(Collected data entries)
┌────────

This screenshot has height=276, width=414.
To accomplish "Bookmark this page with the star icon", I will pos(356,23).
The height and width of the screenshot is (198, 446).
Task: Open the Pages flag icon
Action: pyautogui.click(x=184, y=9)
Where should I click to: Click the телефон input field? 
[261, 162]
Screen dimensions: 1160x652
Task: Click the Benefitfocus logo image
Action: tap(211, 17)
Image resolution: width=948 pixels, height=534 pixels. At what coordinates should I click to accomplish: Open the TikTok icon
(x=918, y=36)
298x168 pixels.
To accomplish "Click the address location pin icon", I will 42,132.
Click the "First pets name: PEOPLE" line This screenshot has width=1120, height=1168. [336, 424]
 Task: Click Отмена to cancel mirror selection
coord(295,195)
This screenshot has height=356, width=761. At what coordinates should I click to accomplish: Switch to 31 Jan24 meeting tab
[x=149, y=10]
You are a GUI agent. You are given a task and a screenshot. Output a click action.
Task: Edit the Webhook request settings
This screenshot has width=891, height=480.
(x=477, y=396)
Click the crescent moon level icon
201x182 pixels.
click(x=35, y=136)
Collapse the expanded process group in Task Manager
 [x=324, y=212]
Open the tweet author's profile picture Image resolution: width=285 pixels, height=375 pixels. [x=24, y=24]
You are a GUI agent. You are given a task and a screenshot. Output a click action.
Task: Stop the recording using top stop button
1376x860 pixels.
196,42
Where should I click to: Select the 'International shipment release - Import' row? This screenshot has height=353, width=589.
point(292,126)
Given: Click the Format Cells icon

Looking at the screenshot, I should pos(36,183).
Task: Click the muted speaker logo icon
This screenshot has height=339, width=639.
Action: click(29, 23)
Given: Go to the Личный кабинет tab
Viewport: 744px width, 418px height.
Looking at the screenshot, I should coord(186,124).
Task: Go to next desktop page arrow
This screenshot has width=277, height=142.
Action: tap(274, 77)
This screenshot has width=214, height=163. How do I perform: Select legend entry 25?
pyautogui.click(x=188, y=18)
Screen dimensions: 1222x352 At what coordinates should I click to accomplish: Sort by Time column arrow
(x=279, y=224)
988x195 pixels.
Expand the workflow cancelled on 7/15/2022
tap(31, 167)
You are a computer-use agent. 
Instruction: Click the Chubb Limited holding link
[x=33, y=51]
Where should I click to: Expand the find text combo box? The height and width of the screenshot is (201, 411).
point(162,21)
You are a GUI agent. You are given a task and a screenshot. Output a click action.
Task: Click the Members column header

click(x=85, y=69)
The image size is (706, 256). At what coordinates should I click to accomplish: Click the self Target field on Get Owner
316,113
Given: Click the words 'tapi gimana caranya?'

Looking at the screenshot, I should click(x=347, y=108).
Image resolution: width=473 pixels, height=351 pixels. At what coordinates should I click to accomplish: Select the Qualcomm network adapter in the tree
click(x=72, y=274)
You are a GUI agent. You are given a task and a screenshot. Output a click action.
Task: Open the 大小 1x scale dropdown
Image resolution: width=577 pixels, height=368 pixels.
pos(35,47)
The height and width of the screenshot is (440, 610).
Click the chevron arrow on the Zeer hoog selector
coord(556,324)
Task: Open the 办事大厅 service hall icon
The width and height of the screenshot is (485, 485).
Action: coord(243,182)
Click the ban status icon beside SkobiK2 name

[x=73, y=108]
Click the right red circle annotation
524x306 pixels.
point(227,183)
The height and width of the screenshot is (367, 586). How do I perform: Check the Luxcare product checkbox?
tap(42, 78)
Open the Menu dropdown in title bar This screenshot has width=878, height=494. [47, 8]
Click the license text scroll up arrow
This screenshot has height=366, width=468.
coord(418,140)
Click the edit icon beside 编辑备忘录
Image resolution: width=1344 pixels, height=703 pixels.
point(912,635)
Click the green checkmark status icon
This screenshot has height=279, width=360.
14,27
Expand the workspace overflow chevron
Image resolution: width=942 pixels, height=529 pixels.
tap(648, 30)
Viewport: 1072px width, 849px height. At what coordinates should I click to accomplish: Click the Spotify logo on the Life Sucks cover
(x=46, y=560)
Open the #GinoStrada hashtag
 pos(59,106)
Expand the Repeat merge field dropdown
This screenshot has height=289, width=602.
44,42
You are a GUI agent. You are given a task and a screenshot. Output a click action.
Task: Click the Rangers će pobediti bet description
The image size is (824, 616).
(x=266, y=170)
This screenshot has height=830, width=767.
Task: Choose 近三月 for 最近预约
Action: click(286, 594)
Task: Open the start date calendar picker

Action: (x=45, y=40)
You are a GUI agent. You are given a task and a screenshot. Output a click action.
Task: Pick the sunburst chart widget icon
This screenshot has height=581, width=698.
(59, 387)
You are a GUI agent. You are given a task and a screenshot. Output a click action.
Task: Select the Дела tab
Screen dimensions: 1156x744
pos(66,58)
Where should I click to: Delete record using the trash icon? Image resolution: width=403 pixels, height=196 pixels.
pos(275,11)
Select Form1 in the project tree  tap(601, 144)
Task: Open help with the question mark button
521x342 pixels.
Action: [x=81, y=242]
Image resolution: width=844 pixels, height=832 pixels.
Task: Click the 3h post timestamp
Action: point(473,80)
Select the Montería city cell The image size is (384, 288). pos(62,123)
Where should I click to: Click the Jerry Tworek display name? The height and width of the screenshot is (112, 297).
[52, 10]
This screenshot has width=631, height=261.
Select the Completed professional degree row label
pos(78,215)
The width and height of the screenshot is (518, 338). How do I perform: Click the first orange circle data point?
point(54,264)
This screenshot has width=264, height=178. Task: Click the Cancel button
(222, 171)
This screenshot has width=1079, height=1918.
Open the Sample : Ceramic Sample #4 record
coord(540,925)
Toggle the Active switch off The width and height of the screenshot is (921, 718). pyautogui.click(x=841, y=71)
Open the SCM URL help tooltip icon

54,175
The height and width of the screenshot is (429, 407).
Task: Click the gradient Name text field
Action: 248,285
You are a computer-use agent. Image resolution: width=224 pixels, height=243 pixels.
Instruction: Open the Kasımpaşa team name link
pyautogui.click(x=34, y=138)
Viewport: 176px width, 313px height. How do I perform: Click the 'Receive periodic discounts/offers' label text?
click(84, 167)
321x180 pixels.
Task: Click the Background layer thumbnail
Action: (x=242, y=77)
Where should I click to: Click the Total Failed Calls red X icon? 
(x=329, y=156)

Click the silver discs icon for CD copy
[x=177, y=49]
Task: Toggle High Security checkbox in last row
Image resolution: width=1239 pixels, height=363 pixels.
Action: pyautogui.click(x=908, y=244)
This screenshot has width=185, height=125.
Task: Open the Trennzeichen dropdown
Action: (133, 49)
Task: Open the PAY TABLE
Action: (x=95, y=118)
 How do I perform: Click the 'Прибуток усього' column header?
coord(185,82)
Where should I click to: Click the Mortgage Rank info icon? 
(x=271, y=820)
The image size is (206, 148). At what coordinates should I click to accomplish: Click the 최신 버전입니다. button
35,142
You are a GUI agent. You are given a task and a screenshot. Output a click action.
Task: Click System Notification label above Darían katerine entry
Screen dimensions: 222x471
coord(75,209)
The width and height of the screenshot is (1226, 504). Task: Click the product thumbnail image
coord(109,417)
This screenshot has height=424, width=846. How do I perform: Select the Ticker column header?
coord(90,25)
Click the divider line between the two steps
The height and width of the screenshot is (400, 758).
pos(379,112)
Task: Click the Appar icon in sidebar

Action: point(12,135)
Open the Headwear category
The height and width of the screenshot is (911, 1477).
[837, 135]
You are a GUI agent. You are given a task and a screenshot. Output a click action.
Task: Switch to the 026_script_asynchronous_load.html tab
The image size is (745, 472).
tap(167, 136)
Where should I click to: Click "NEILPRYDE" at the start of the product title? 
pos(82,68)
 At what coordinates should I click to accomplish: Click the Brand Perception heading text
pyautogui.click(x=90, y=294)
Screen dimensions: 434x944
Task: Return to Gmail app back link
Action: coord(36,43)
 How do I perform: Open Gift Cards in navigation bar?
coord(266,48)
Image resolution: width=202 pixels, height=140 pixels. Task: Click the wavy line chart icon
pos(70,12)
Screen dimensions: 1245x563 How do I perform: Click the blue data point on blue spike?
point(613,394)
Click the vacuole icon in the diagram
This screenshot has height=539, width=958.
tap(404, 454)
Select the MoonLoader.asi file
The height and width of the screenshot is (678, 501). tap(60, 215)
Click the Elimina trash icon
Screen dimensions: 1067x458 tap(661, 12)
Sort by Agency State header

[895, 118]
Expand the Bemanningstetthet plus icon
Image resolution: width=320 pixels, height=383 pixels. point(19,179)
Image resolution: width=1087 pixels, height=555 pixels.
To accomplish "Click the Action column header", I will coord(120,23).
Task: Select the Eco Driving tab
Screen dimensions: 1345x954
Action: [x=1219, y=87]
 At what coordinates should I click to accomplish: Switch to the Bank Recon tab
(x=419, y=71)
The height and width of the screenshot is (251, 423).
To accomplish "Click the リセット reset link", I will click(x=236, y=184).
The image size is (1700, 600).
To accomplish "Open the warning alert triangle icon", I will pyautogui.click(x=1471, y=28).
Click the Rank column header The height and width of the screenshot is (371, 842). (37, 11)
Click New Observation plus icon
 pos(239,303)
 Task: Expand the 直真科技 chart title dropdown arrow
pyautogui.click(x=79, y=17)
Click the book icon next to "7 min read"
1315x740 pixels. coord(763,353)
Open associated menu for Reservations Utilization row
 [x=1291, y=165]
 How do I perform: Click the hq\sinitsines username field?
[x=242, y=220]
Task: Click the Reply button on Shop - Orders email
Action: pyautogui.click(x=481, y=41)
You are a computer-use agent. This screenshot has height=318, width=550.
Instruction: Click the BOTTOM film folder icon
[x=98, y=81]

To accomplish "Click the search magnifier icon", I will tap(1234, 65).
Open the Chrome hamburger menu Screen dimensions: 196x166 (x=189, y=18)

└────────

** Problem to solve **
Look at the records above. Copy every line where the string "Toggle" occurs.

** Response to the exercise **
Toggle the Active switch off The width and height of the screenshot is (921, 718). pyautogui.click(x=841, y=71)
Task: Toggle High Security checkbox in last row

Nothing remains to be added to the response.